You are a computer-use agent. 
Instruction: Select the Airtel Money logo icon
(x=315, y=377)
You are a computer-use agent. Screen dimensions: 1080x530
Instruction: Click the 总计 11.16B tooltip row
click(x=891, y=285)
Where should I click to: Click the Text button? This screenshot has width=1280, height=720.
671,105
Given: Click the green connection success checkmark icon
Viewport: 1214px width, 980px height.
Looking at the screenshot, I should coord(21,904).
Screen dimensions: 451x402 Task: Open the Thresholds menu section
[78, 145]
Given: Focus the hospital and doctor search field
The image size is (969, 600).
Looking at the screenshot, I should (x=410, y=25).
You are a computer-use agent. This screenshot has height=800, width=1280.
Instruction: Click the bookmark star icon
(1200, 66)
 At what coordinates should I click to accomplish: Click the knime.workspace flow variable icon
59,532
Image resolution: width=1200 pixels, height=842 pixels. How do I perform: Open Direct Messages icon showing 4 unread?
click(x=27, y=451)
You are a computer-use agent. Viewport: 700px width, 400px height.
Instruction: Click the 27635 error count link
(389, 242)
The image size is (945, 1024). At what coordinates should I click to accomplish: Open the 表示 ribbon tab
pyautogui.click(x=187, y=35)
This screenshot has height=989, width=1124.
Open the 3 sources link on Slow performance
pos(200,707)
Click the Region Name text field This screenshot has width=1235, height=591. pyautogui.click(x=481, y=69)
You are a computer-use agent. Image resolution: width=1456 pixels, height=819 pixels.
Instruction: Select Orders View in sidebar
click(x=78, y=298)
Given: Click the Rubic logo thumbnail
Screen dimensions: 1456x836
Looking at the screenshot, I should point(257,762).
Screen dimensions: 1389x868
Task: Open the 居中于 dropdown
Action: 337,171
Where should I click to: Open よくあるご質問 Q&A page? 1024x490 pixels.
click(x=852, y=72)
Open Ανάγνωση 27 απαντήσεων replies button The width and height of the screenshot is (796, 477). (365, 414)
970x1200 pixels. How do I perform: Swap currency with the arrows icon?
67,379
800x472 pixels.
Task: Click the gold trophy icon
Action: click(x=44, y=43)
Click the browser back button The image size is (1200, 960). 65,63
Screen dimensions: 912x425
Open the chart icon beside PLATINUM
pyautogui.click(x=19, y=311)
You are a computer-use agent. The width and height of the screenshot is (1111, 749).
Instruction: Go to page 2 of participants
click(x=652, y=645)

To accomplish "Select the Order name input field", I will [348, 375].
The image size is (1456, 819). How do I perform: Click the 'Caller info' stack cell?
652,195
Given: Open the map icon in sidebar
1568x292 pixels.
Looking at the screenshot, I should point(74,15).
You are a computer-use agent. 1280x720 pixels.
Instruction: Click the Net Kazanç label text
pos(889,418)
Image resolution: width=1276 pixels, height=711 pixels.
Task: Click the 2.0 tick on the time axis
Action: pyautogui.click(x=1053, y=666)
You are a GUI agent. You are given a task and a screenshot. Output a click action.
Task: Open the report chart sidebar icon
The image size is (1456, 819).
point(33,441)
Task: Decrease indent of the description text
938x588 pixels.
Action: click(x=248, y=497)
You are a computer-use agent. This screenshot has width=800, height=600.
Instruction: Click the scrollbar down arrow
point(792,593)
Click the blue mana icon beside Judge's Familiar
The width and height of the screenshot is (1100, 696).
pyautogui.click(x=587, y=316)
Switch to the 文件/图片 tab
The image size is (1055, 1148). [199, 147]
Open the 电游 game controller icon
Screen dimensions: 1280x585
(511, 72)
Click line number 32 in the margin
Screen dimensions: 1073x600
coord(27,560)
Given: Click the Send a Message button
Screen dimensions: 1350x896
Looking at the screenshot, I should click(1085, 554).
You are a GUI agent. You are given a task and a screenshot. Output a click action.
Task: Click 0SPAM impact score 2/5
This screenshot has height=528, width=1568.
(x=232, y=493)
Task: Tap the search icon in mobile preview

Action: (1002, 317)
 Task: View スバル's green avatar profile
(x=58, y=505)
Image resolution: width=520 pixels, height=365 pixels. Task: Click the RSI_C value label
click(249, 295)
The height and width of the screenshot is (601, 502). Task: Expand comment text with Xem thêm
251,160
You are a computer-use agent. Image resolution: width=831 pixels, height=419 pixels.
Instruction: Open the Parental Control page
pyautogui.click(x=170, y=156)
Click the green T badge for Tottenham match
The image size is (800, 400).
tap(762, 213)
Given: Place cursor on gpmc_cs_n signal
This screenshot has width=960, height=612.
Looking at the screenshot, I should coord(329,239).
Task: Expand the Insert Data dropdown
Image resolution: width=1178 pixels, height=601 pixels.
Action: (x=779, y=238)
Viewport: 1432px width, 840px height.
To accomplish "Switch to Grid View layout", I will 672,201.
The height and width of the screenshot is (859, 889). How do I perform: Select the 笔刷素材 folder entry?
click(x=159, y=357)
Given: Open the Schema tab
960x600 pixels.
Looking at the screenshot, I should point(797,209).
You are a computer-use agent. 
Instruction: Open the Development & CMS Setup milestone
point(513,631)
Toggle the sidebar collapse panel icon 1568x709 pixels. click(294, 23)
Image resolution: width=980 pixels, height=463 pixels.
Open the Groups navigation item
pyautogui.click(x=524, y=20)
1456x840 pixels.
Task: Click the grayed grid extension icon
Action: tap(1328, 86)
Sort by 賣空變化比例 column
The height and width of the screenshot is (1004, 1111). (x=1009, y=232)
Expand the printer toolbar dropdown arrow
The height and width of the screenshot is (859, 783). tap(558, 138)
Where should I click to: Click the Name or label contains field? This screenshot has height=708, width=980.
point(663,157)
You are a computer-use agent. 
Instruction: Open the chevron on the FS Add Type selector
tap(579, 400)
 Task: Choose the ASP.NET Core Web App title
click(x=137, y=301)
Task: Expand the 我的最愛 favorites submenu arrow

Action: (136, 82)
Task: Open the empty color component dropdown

= = = = =

Problem requirements → Copy the listing lines starting with the line with "Click the Region" and going on through the line with "Looking at the screenshot, I should point(74,15).", swapping "sidebar" for "side panel" and leaving everything else unchanged.

Full output →
Click the Region Name text field This screenshot has width=1235, height=591. pyautogui.click(x=481, y=69)
You are a computer-use agent. Image resolution: width=1456 pixels, height=819 pixels.
Instruction: Select Orders View in side panel
click(x=78, y=298)
Given: Click the Rubic logo thumbnail
Screen dimensions: 1456x836
Looking at the screenshot, I should point(257,762).
Screen dimensions: 1389x868
Task: Open the 居中于 dropdown
Action: 337,171
Where should I click to: Open よくあるご質問 Q&A page? 1024x490 pixels.
click(x=852, y=72)
Open Ανάγνωση 27 απαντήσεων replies button The width and height of the screenshot is (796, 477). (365, 414)
970x1200 pixels. How do I perform: Swap currency with the arrows icon?
67,379
800x472 pixels.
Task: Click the gold trophy icon
Action: click(x=44, y=43)
Click the browser back button The image size is (1200, 960). 65,63
Screen dimensions: 912x425
Open the chart icon beside PLATINUM
pyautogui.click(x=19, y=311)
You are a computer-use agent. The width and height of the screenshot is (1111, 749).
Instruction: Go to page 2 of participants
click(x=652, y=645)

To accomplish "Select the Order name input field", I will [348, 375].
The image size is (1456, 819). How do I perform: Click the 'Caller info' stack cell?
652,195
Given: Open the map icon in side panel
1568x292 pixels.
Looking at the screenshot, I should point(74,15).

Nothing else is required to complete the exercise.